Best bakeries in NYC
Haute pastry whiz Tomoko Kato (Bouley Bakery, Le Bernardin) crosses the bridge for this dessert tasting menu restaurant spotlighting French-Japanese confections. Snag a seat at the eight-seat horseshoe-shaped bar for a three-course prix fixe including an amuse-bouche, a choice of sweet and petits fours. The pastries can be paired with wine, Toby's Estate coffee or In Pursuit of Tea brews.
Pastry whiz Christina Tosi conjures up homey sweets at this bakery spin-off down the block from Momofuku Ssäm Bar. East Village hipsters, fawning foodies and in-the-know tourists line up for the cultish goodies, including crack pie (toasted oat crust with a gooey butter filling), cereal-milk soft serve and compost cookies made with pretzels, potato chips, coffee, oats, butterscotch and chocolate chips.
The two South Dakota–reared sisters who opened Four & Twenty Blackbirds learned pie-baking from their grandma, and her expert instruction is evident in varieties like lemon chess, rhubarb custard and salty honey enveloped in an exquisitely flaky crust. Linger at one of the comfy communal tables long enough, and your kids are bound to request a second slice—but if you want to take home a whole pie, you'll need to order it at least 48 hours in advance.
Next door to that Union Square Café sits this small café sister issuing out Joe Coffee and house-baked breads (caraway rye, a house miche) and pastries (crullers in cinnamon-sugar, maple or original glaze) courtesy of head baker Justin Rosengarten. Chef Carmen Quagliata expands those offerings to include breakfast gougères and lunch sandwiches. The intimate space operates mostly as a takeout spot but there is a handful of high-top tables if you want to tuck in on site.
The owners of Choice Greene and Choice Market in Brooklyn are behind this ten-seat Bed-Stuy café. Nibble on freshly fried doughnuts and sip Stumptown coffee at the bar (fashioned from a recycled door) while watching bakers roll out the goods in an open kitchen.
Regina Katopodis (Artopolis Bakery Patisserie) expands her Astoria empire with this Mediterranean parlor serving savory moussaka, fricasse minced-meat pies and, of course, standby Greek sweets like baklava and sour-cherry-swirled homemade yogurt.

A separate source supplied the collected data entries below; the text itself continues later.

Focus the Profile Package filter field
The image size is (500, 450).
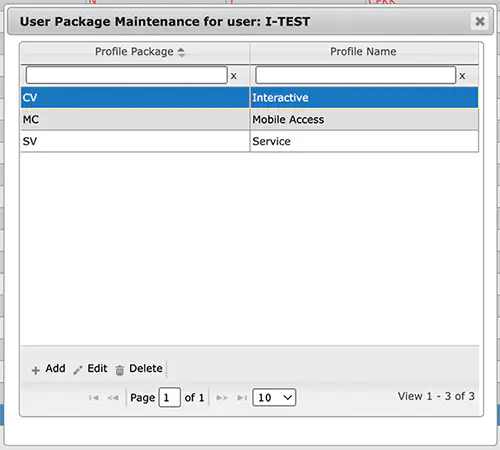coord(127,75)
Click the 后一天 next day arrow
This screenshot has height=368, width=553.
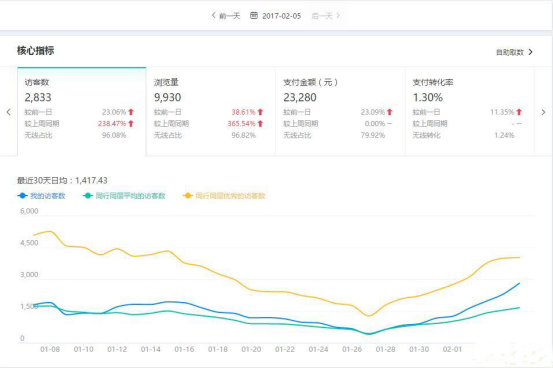click(338, 16)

The hookup was bound to happen eventually: Beloved baker Amy Scherber has set up shop downtown right near Murray’s Cheese. It’s a dynamic duo if there ever was one. Scherber will offer her famous loaves—including that addictive raisin semolina—along with a full spread of breakfast pastries; grilled sandwiches, salads and soups for the lunch crowd, plus giant cookies and old-fashioned layer cakes.

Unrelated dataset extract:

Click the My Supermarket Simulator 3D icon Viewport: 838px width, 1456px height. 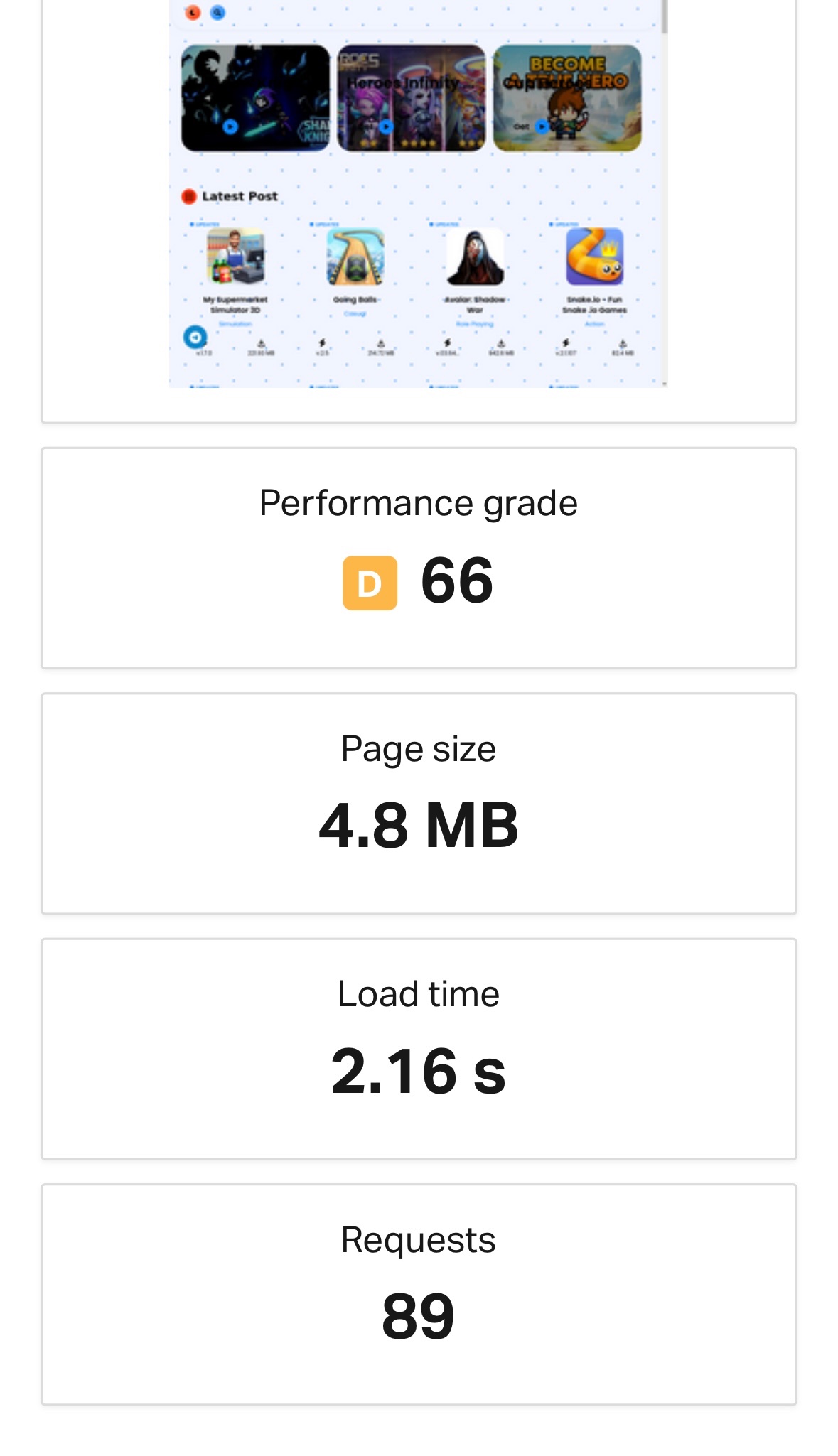236,257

The sweets at this venerable Upper East Side bake shop are almost too pretty to eat—think rich chocolate cakes covered with elaborate icing flowers. Chocoholics will agree that the cocoa-on-cocoa cupcake is the city’s best.
Francophiles flipped when word got out that this revered Parisian macaron house would open a spin-off in New York. This location receives weekly shipments from France, stored in pressure-sealed containers. On weekends, the entire space is filled with a snaking line of well-coiffed Upper East Siders, all patiently waiting their turn to pick from macaron varieties like pistachio, orange blossom and raisin-cinnamon. Befitting its tony clientele, the luxe shop puts a premium on design, offering its treats in exquisite packaging.
Pierre Hermé acolyte Olivier Dessyn, who fell in love with New York City during a vacation here, moved from Paris and opened this humble shop in Greenwich Village. Inspired by NYU’s Elmer Holmes Bobst Library across the street, Dessyn named his patisserie after the mille-feuille, a layered dessert that reminded the toque of a book on its side. The baked goods are all traditional French—macarons, cheese brioche and chocolate sables—but the real standout is Dessyn’s croissant.